* [TEXT BLOCK]:
+---+

Perquisites. We provide our named executive officers with perquisites that we believe to be competitive and consistent with our overall executive compensation objectives. The Compensation Committee believes the perquisites offered are more conservative than the blended peer group, but are required to be offered to attract and retain our executive talent. These perquisites include: an annual car allowance, financial counseling, health checkup allowance, home security system allowance and club membership allowance. For more information on these perquisites, including the valuation and amounts, see the Summary Compensation Table below.

 

Insider Trading. We maintain an Insider Trading Policy that prohibits executive officers and key employees from transacting in Company stock during a blackout period. There are four such periods each year, beginning three weeks prior to the end of every calendar quarter and ending two business days following the public release of our earnings. The Insider Trading Policy contains provisions that prohibit executive officers and key employees from profiting from short-term speculative swings in the value of the Company’s stock, including, but not limited to, “short sales”, “put” and “call” options, and hedging transactions.

 

The executive officers generally enter into 10b5-1 trading plans (a “Trading Plan”) during an open period during which the executive is not in possession of material, nonpublic information. The purpose of the Trading Plan is to specify the exercise and sale of stock options and common stock. Once in force, a broker executes the Trading Plan with no further direction by the executive, except at any time, the executive may cancel or terminate the Trading Plan.

 

Termination and Change in Control Payments. On April 17, 1996, the Board of Directors approved the Master Senior Executive Severance Plan (the “Severance Plan”). The purpose of the Severance Plan is to allow the executive to consider corporate actions that may benefit the shareholder without having to sacrifice their individual situation and to provide financial protection to our executive officers, including the named executive officers, for events not directly linked to the executive’s performance. The Severance Plan provides for severance payments to the named executive officers upon the occurrence of a qualifying termination or a change in control (accompanied by a qualifying termination).

 

A change in control cash payment is triggered by two actions (“double trigger”): (a) there is a change in control of the Company and (b) the executive leaves the Company either involuntarily without cause or leaves the Company with good reason. The second trigger action must occur within 36 months of the change-in-control event to be a qualifying termination. We believe this double trigger approach to be appropriate because a change in control may require the continued services of an executive officer without a change in that officer’s capacity. A single trigger approach (payment triggered merely by the change in control event) could harm the Company, as it gives executives the ability to leave even though their individual situation might not be adversely impacted.

+---+

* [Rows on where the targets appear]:
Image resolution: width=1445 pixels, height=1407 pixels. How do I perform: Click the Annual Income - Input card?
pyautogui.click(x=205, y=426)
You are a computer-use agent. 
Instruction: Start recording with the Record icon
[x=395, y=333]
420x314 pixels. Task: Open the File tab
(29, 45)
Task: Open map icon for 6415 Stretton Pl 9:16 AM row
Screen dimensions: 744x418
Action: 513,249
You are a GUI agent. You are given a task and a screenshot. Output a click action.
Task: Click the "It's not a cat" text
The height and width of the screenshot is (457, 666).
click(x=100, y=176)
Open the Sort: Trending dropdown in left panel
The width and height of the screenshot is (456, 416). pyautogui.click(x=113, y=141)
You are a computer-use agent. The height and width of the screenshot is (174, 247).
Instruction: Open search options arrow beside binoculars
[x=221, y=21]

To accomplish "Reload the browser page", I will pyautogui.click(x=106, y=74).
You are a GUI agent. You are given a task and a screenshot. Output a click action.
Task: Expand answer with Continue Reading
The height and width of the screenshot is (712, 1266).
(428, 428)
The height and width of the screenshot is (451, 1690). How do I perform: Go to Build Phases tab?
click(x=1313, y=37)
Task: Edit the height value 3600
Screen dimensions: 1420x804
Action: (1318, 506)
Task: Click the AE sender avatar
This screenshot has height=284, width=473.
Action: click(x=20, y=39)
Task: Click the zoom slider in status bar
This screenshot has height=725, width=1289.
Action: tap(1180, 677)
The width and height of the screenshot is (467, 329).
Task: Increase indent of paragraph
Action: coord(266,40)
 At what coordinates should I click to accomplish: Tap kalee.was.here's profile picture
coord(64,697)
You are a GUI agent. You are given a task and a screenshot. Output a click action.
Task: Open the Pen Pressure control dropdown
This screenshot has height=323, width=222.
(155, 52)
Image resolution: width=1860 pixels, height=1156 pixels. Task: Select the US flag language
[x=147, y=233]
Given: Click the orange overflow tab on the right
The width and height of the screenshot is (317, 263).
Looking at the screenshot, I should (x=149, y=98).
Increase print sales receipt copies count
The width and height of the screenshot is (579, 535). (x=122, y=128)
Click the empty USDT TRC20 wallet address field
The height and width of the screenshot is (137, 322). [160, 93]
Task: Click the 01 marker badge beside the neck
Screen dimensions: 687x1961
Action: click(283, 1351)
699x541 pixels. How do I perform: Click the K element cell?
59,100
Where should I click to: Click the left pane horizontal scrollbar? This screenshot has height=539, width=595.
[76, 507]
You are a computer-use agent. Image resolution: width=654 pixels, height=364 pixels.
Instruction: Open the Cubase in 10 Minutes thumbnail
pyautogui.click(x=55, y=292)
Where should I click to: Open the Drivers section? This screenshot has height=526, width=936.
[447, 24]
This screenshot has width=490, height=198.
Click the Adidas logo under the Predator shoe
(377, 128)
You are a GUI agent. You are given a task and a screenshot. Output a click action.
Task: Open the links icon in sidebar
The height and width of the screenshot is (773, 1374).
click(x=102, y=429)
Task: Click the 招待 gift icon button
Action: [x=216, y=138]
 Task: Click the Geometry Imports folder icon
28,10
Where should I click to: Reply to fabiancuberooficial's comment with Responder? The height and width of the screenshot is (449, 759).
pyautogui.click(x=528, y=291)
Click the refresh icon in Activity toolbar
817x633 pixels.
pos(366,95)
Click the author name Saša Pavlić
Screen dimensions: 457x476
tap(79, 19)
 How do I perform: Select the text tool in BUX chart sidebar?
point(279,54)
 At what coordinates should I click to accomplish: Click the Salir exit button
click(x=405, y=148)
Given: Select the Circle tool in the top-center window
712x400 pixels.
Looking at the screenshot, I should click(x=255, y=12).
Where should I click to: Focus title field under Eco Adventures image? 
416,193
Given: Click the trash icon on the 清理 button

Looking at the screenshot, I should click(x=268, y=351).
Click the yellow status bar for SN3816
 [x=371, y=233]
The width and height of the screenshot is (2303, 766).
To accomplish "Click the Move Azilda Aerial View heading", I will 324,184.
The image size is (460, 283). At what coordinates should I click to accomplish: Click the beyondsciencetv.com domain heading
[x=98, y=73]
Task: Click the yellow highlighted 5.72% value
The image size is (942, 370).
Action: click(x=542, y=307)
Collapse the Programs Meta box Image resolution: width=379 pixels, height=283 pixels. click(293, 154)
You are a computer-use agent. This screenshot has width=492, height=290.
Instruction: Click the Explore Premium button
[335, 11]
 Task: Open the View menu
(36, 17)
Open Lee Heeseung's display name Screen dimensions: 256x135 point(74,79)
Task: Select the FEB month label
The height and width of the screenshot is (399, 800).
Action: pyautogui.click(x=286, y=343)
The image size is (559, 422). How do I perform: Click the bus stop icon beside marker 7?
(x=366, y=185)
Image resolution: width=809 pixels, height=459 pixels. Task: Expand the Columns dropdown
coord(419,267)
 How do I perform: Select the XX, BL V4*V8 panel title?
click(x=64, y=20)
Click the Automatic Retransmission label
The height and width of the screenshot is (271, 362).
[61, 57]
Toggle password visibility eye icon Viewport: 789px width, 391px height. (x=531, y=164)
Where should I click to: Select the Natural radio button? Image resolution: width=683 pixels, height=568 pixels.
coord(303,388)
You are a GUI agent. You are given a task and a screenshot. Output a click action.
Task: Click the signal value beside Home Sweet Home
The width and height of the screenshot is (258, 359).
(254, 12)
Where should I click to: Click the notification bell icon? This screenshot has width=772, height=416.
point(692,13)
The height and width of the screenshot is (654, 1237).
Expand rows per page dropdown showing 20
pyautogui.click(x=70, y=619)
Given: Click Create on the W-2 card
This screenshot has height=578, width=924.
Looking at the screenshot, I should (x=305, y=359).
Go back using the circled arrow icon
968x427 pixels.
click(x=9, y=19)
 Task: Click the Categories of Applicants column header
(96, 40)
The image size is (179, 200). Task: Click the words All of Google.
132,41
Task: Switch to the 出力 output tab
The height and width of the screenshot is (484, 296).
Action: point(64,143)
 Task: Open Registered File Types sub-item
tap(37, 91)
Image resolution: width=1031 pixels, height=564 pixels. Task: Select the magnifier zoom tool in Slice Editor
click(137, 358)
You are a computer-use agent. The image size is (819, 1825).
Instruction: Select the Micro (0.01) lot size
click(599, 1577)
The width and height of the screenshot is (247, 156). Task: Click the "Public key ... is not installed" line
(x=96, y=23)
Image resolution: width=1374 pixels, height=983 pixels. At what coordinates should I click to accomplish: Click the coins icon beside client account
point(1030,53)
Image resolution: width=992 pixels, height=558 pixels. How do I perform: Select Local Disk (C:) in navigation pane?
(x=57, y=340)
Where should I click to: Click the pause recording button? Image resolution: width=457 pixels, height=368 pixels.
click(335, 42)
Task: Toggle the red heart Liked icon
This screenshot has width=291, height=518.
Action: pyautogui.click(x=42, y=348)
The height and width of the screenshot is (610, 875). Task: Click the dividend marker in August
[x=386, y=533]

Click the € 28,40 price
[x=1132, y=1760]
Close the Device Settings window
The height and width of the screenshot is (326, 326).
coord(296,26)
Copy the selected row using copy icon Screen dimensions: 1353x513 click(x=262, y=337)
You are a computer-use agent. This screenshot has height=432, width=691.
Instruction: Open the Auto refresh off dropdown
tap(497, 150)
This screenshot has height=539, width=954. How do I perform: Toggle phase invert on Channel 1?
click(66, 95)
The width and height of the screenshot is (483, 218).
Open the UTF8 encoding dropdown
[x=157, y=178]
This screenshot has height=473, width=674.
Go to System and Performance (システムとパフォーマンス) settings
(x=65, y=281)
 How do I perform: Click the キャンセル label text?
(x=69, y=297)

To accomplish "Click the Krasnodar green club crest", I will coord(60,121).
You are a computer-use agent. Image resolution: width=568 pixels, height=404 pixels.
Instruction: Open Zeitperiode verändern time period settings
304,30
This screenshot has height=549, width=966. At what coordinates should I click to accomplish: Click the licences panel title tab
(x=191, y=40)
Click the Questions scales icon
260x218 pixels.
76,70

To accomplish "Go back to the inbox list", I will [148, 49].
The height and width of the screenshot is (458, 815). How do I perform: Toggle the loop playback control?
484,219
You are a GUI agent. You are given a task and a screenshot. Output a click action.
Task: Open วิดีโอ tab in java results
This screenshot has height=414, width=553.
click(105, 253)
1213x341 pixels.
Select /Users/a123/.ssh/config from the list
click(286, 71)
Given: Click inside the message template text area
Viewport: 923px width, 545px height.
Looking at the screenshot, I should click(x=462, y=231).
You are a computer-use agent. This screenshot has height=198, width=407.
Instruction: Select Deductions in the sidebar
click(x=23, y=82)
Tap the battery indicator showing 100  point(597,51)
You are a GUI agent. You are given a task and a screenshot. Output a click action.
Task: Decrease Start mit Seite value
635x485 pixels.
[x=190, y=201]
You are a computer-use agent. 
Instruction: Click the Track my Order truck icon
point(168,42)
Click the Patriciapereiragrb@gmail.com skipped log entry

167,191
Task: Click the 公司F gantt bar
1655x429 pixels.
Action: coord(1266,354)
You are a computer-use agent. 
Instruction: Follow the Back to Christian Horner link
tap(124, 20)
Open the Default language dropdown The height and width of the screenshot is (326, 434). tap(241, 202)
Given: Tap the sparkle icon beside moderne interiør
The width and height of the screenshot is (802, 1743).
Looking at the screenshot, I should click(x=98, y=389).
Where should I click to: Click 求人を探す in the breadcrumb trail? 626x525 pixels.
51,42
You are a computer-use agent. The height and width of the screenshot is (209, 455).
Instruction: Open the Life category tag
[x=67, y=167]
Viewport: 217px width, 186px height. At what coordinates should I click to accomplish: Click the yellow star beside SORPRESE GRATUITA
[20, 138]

+---+

* [YOUR TASK]:
Please reproduce the executive compensation text from "Perquisites. We provide" to "Compensation Table below." word for word.

* [FINISHED ANSWER]:
Perquisites. We provide our named executive officers with perquisites that we believe to be competitive and consistent with our overall executive compensation objectives. The Compensation Committee believes the perquisites offered are more conservative than the blended peer group, but are required to be offered to attract and retain our executive talent. These perquisites include: an annual car allowance, financial counseling, health checkup allowance, home security system allowance and club membership allowance. For more information on these perquisites, including the valuation and amounts, see the Summary Compensation Table below.